A tous ces points de vue, une des relations de voyage les plus intéressantes qui ait été publiée depuis longtemps, c’est la Promenade autour du Monde de M. le baron de Hübner, dont on vient de mettre en vente une cinquième édition, illustrée cette fois de plus de trois cents gravures. Habitué à manier les hommes, à sonder les cœurs, l’ancien ambassadeur d’Autriche pouvait avec raison espérer d’un court voyage une ample moisson de faits. Voici comment il avait lui-même formulé son programme : « Voir au-delà des Montagnes-Rocheuses, dans les forêts vierges de la Sierra-Nevada, la civilisation aux prises avec la nature sauvage, — voir dans l’empire du Soleil levant les efforts tentés par quelques hommes remarquables pour lancer brusquement leur pays dans les voies du progrès, — voir dans l’empire du Milieu les résistances sourdes, mais constantes, le plus souvent passives, toujours opiniâtres, que l’esprit chinois oppose aux envahissemens moraux, politiques et commerciaux de l’Europe, — voilà le but du voyage ou plutôt de la promenade que je compte faire autour du globe. » Il n’a fallu, pour remplir ce programme, qu’un espace de huit mois. Parti au printemps du port de Cork, M. de Hübner est allé lestement de New-York à San-Francisco, non sans s’arrêter chez les Mormons ; puis de San-Francisco à Yokohama, de Yokohama à Changhaï, et est revenu en Europe au mois de janvier, après avoir visité les principales villes de l’Amérique du Nord, du Japon, de la Chine. Tout le monde a lu ses récits spirituels, ses appréciations pleines de finesse des rapports de l’Europe avec les pays d’outre-mer. Ce qui rajeunit son livre, ce sont les belles gravures faites d’après les croquis de l’auteur, qui nous permettent de l’accompagner, sans quitter notre fauteuil, à travers les paysages pittoresques et au milieu des scènes curieuses qui ont frappé ses regards. Sous cette forme nouvelle, la Promenade de M. de Hübner est devenue un livre fait pour charmer les yeux.

[DONNÉES DISPONIBLES]
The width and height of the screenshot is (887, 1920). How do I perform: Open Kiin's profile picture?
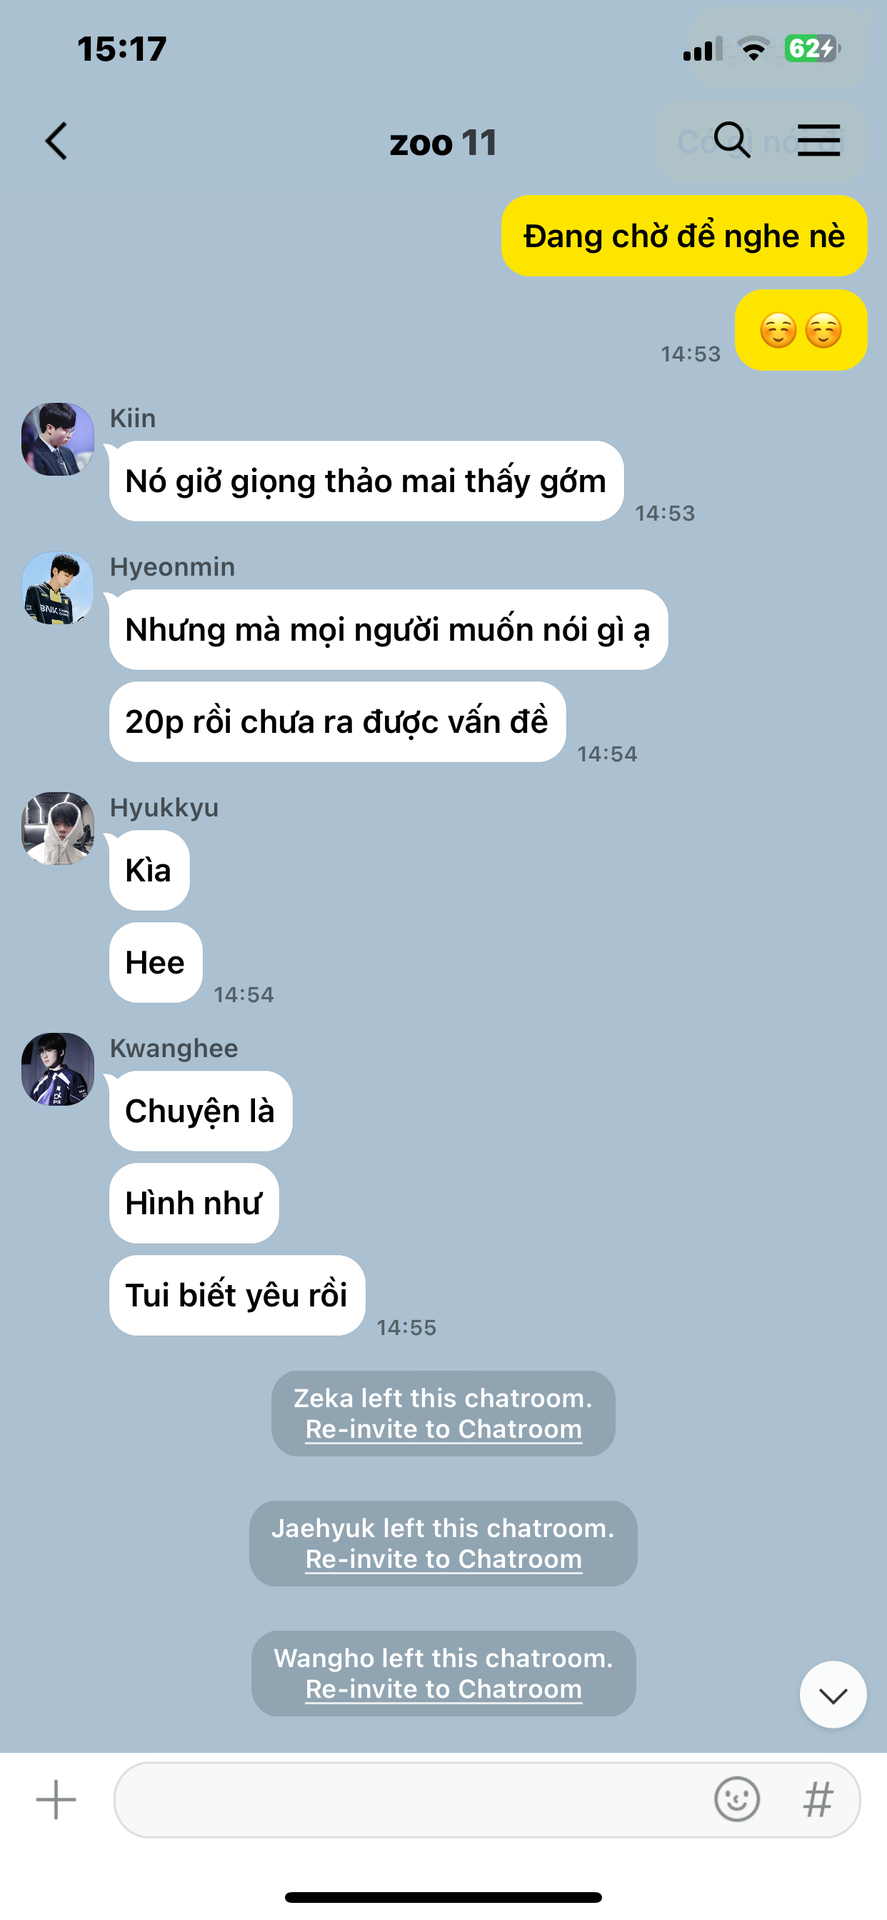[x=58, y=439]
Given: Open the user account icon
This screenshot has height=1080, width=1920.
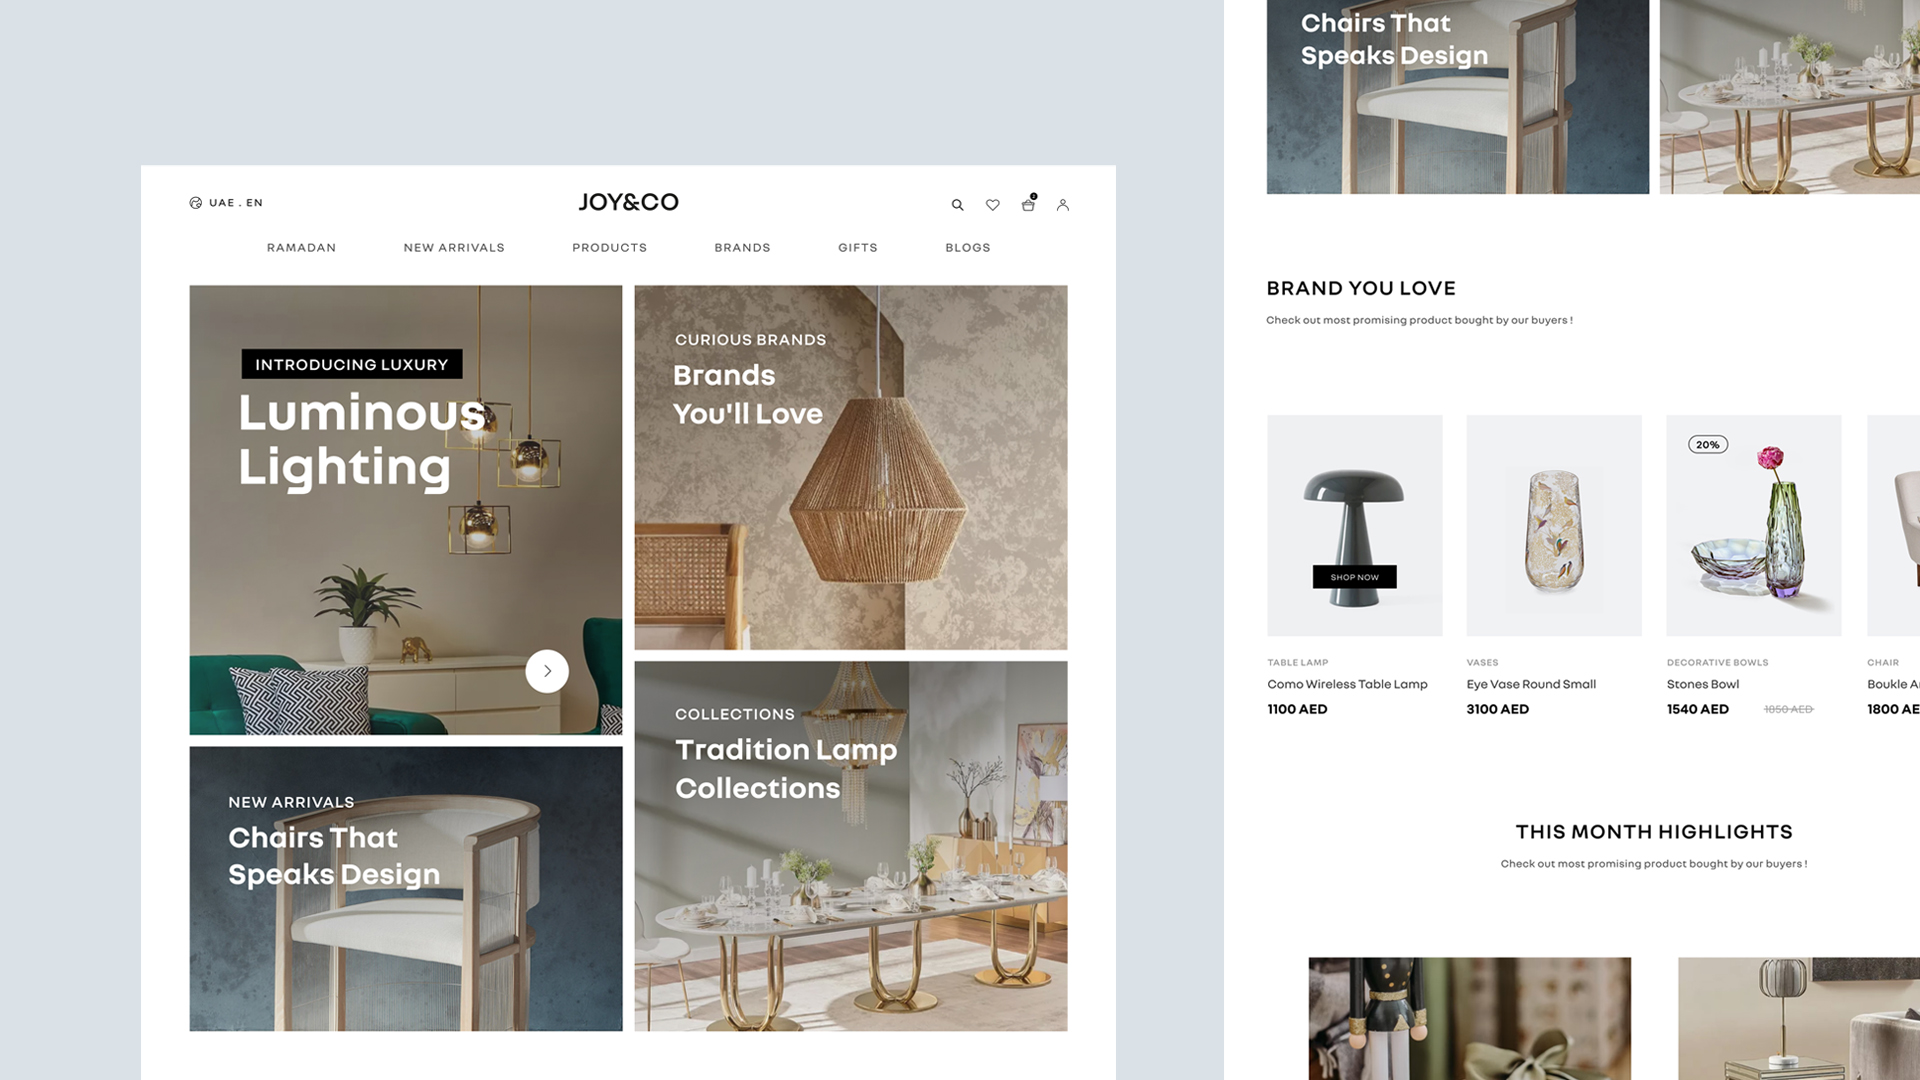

[CONSIGNES]
(a) Réécrivez sous forme de liste le paragraphe du texte qui commence par « A tous ces points de vue », en conservant ses faits principaux.
(b) Répondez, s'il vous plaît, à ces questions sur le texte :
(i) De quel port M. de Hübner est-il parti ?
(ii) Combien de temps lui a-t-il fallu pour remplir son programme ?
(iii) De combien de gravures la cinquième édition est-elle illustrée ?

[CORRIGÉ]
(a)
- La Promenade autour du Monde du baron de Hübner, ancien ambassadeur d'Autriche, compte parmi les relations de voyage les plus intéressantes publiées depuis longtemps. Une cinquième édition, illustrée de plus de trois cents gravures, vient d'être mise en vente.
- L'auteur s'était fixé un programme en trois points. Il voulait voir la civilisation aux prises avec la nature sauvage au-delà des Montagnes-Rocheuses et dans la Sierra-Nevada. Il voulait observer, au Japon, les efforts de quelques hommes pour lancer leur pays dans le progrès. Il voulait enfin constater, en Chine, les résistances opiniâtres à l'influence européenne.
- Le voyage a duré huit mois. Parti de Cork au printemps, l'auteur est passé par New-York et San-Francisco, avec un arrêt chez les Mormons, puis par Yokohama et Changhaï. Il est revenu en Europe en janvier.
- Ses récits sont spirituels et ses jugements sur les rapports de l'Europe avec les pays d'outre-mer sont pleins de finesse.
- Les gravures, faites d'après les croquis de l'auteur, renouvellent le livre et en font un ouvrage fait pour charmer les yeux.

(b)
(i) Du port de Cork.
(ii) Huit mois.
(iii) De plus de trois cents gravures.